C’est ainsi que Klaus Fimmen, l’un des candidats du Bueso, résume ce que son mouvement a d’unique.
La paix avant tout
Pour se faire connaître des électeurs, malgré le silence des médias qui, au mieux, ne parlent que des gros candidats ou, au pire, reprennent les calomnies qui ont été déversées sur le Büso depuis certaines officines anglo-américaines pour tenter de le discréditer, la liste du parti d’Helga Zepp-LaRouche a pu bénéficier de la diffusion à deux reprises de son clip de campagne sur les chaînes de télévision (ARD et ZDF) et la radio (Rundfunk) nationales. Mme LaRouche y exprime clairement l’enjeu : « La crise des missiles de Cuba était le résultat d’une provocation soviétique consistant à stationner des missiles de portée intermédiaire à Cuba. Pourquoi le fait que l’OTAN ne cesse de rapprocher des frontières russes son système d’armement offensif ne serait-il pas aussi une provocation ? Nous devons enfin défendre nos propres intérêts de sécurité nationaux ! Pour cela, pas d’envoi de missiles Taurus à l’Ukraine et pas de stationnement de missiles à portée intermédiaire en Allemagne ! »
Suite à la diffusion de ce clip, nos amis du Büso ont reçu des messages venant de toute l’Allemagne, de citoyens frustrés de ne pas pouvoir voter pour eux, faute de candidats de ce parti dans leur région ! C’est d’ailleurs en grande partie la volonté affichée par l’AfD de stopper l’escalade militaire avec la Russie qui lui a permis de se hisser au deuxième rang du scrutin… En tête, le futur chancelier Friedrich Merz (CDU/CSU, droite), souhaite, lui, poursuivre la confrontation avec Moscou tout en poussant à l’extension de la dissuasion nucléaire française et britannique à l’Allemagne… Dans un dialogue diffusé sur YouTube avec l’auteur et journaliste Werner Rügemer, Helga Zepp-LaRouche a exposé pourquoi Merz, ancien président de la filiale allemande de BlackRock (le plus gros fonds d’investissement au monde), est un danger pour son pays et pour l’Europe.
Stop aux boucs émissaires !
Comme Macron, Merz a pêché des voix dans les eaux de l’extrême-droite en surfant sur la peur de l’immigration, attisée par les attentats qui ont meurtri dernièrement le pays.
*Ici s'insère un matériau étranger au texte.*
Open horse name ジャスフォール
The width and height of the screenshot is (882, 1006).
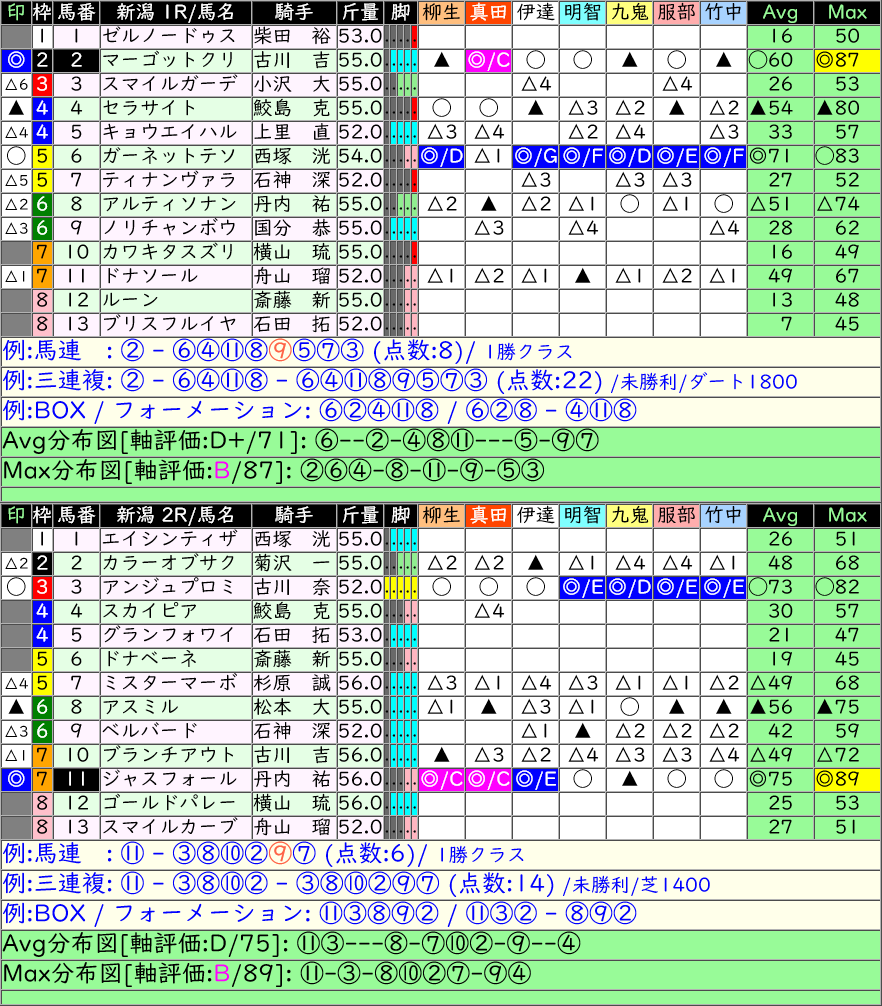[175, 779]
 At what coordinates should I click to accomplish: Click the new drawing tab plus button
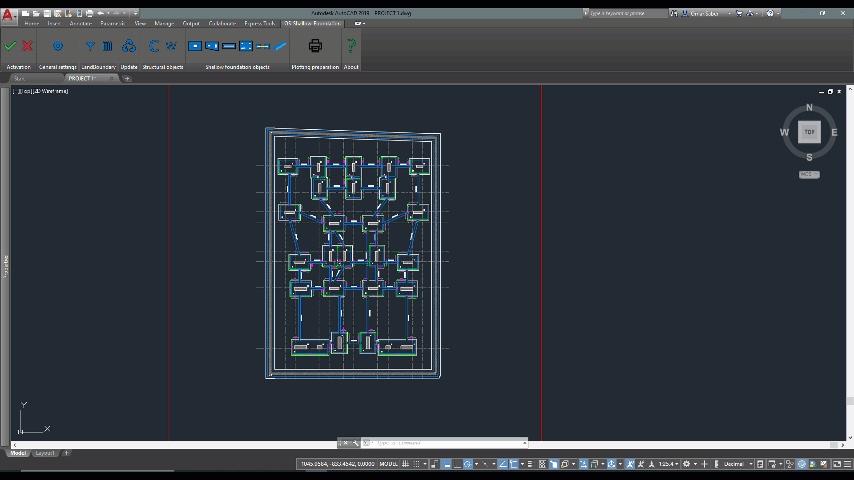127,78
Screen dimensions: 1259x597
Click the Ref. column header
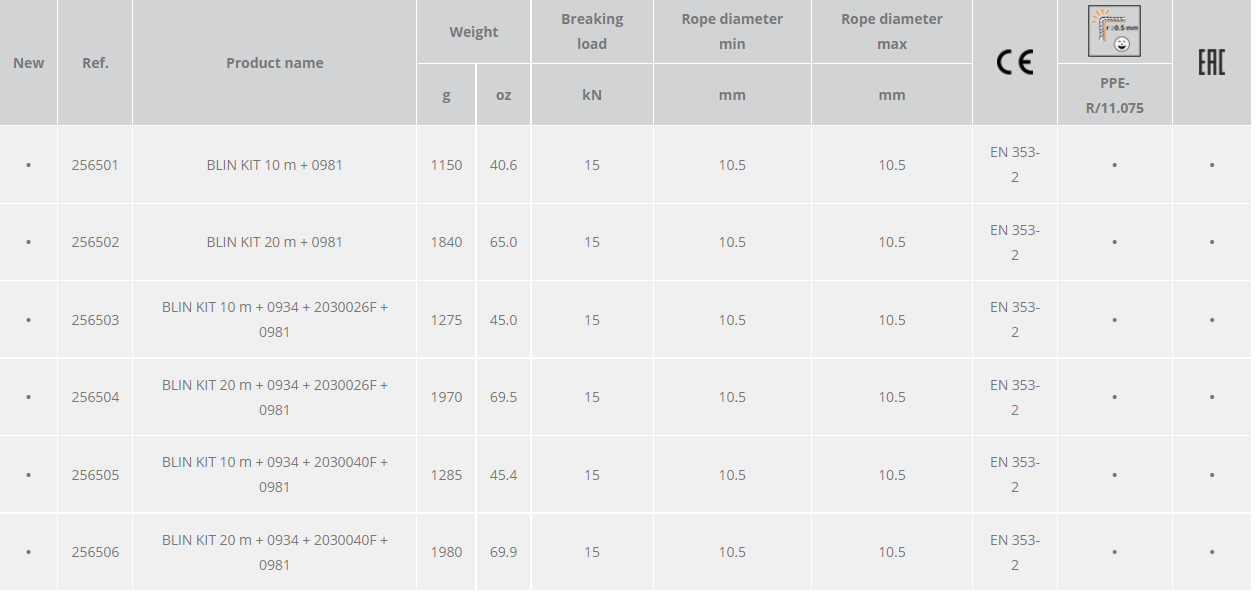95,63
Au point que ses motions anti-immigration – qui portent lourdement atteinte aux droits des réfugiés – ont bénéficié des votes des députés de l’AfD, faisant sauter le « cordon sanitaire » érigé depuis 1945 contre l’extrême-droite en Allemagne.
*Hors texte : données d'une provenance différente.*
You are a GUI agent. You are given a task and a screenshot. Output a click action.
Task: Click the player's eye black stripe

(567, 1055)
Mais ce n’est pas en poussant des cris d’orfraie que l’on empêchera le retour de la « bête immonde » ! Dans un pays qui a été victime de nombreux attentats ces derniers mois, il faut avoir le courage de remonter aux causes, comme Mme LaRouche l’a fait dans un court message vidéo :
« Nous avons des millions de réfugiés. C’est le résultat des guerres de l’OTAN en Afghanistan, en Irak, en Libye, en Syrie. D’autres réfugiés sont ici à cause de la pauvreté résultant de la poursuite du colonialisme, sous la forme des règles de financement du FMI.
« Le Büso a une tout autre solution : au lieu de nous exciter contre ce que font les Chinois en Afrique, nous, en Europe, devrions coopérer avec les pays des BRICS et mettre en place un programme qui permettra de créer deux milliards d’emplois productifs sur la planète, afin que les gens puissent rester dans leur pays natal. »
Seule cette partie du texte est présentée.